Rottura generazionale
Il Centro spagnolo di ricerche sociologiche (Cis) ha pubblicato di recente le sue conclusioni sulla “distanza fra le generazioni” dopo il periodo di pandemia. Sembra che, sia i giovani sia gli adulti, percepiscano che l’aumento di tale distanza sarà una delle principali conseguenze che ci lascerà il Covid, insieme alla mancanza di opportunità di lavoro e agli effetti psicologici sulla popolazione.
Scendendo più nei dettagli, in questo momento, i giovani ritengono responsabili le generazioni precedenti della mancanza di opportunità di sviluppo personale e dunque della precarietà lavorativa. Da parte loro, gli adulti, soprattutto dopo le ultime ondate di contagi, vedono i giovani come causa degli stessi problemi.

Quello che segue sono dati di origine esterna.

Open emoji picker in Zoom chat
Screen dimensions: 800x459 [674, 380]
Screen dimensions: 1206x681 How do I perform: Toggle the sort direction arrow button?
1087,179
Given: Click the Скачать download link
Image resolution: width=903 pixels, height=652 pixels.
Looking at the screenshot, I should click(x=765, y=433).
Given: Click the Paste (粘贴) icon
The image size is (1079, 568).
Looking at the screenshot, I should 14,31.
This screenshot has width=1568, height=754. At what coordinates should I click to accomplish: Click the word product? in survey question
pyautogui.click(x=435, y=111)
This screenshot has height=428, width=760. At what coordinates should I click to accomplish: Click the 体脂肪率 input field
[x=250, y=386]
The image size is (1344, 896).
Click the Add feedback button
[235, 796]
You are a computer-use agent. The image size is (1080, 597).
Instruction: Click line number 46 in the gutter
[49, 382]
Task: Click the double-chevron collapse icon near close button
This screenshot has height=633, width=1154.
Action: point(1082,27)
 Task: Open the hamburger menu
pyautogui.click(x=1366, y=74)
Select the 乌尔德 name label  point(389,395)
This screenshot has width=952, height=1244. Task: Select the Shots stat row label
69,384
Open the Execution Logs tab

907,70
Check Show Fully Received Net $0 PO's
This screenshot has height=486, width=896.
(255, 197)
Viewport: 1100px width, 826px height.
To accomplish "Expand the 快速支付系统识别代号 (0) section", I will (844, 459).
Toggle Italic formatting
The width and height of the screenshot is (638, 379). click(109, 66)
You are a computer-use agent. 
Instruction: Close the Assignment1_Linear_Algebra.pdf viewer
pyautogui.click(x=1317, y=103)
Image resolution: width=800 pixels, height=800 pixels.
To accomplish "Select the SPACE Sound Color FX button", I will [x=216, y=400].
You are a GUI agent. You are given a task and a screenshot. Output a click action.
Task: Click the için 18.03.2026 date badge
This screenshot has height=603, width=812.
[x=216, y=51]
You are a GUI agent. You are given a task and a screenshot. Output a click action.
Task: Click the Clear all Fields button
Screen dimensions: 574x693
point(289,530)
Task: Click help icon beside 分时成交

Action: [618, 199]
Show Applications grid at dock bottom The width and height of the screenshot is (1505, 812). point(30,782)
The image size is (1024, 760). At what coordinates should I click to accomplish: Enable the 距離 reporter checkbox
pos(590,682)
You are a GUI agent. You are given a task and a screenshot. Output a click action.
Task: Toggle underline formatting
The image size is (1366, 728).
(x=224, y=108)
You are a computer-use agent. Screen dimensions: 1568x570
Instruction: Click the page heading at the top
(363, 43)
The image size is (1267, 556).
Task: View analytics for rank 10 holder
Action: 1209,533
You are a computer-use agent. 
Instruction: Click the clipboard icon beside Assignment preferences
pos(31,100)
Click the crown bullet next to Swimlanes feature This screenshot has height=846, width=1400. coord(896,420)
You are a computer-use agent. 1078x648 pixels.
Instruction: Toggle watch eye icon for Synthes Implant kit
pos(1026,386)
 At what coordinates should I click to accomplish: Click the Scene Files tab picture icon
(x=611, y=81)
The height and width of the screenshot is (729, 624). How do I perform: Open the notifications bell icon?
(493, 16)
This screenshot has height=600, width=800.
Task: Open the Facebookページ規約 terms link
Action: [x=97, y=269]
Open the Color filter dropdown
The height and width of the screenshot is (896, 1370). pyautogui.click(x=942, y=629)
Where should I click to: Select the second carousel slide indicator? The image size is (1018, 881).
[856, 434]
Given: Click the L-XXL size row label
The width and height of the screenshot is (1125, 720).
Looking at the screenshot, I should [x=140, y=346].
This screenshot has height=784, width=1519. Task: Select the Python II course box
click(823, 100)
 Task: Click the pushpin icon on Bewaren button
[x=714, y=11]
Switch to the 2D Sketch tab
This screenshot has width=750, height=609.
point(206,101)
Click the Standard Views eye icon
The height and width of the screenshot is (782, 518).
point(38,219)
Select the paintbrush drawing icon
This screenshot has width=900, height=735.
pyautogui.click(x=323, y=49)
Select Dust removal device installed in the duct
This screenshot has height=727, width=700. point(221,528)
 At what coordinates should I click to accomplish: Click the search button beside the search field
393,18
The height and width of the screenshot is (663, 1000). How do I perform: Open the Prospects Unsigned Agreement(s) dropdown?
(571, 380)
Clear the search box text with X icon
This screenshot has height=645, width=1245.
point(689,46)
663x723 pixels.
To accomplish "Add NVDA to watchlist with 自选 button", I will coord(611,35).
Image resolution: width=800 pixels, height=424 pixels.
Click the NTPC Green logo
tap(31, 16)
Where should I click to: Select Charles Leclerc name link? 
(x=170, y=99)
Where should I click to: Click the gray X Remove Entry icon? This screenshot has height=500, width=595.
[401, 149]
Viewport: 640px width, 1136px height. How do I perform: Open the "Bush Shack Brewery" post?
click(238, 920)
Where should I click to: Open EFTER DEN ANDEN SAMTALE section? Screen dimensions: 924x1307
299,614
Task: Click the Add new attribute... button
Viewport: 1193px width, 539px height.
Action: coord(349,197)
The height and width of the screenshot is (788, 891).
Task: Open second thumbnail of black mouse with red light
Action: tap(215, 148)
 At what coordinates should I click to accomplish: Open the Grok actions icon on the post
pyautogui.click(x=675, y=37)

Niente di nuovo, si direbbe. Il divario tra giovani e adulti è una constante storica, già registrata nell’antica letteratura, pure in alcuni resti archeologici, se si ammette come certa la sentenza che tanto gira in internet, trovata in un’iscrizione babilonese del 3 mila a.C.: «Questa gioventù è marcia dal profondo del cuore. I giovani sono maligni e pigri. Non saranno mai come i giovani di prima. Questi di oggi non riusciranno a mantenere la nostra cultura».
La novità dei nostri tempi è però che il “divario” rischia di diventare “rottura”. Così la pensa, ad esempio, il professore de Antropologia sociale Carles Feixa Pàmpols, dell’università Pompeu Fabra (Barcellona): «La mancanza di equità generazionale – ha detto – è cresciuta a livelli allarmanti». A collaudare l’opinione del professore sono le opinioni diametralmente opposte ad una domanda dell’inchiesta del Cis sull’atteggiamento dei giovani durante la pandemia: «I giovani hanno agito in modo più irresponsabile delle persone di altre età?». La maggioranza degli intervistati di età compresa tra 18 e 24 anni dice clamorosamente di no, mentre tra gli adulti fino ai 45 vincono i sì, e c’è varietà di opinioni negli adulti fino ai 65, e da lì in avanti tutti sono convinti che i giovani abbiano contribuito decisamente alla diffusione del virus.
Dietro a queste diverse percezioni sulla responsabilità dei giovani vanno considerati però altri fattori, come quello economico (precarietà lavorativa dei giovani) e quello psicologico (bisogno di colpevolizzare qualcuno) e pure quello mediatico: «C’è un’enorme manipolazione delle informazioni, in televisione usciamo sempre litigando e incolpandoci a vicenda», ha detto un lavoratore dei media di 21 anni. Per quel che riguarda il lato economico, basti pensare che la disoccupazione in Spagna raggiunge il 15,3% della popolazione attiva, ma tra i minori di 25 anni arriva al 38,4%, una percentuale che dal 2008 non è mai scesa sotto il 30%.
Queste e altre considerazioni sono quelle che stimolano l’ardente difesa del professor Feixa riguardo ai giovani: «La frattura ha cominciato a forgiarsi nella fase di maggiore crescita economica neoliberista, tra il 1992 e il 2007, ed è esplosa con la crisi del 2008. L’unica cosa che ha fatto la pandemia è renderla visibile, con la particolarità di rendere colpevoli le vittime e non i “carnefici».
Per esempio, viene incolpato il presunto giovane irresponsabile che si diverte, ma non le autorità politiche e sanitarie che decidono di vaccinare i giovani per ultimi. Questo si ripercuote sul fatto politico (i giovani non hanno voce nel prendere decisioni), sociale (diseguale distribuzione della spesa sociale) e culturale (sentimento di abbandono e stigma). Io lo chiamo giovanicidio morale. È questa l’amara e dura conclusione del professor Carles Feixa Pàmpols.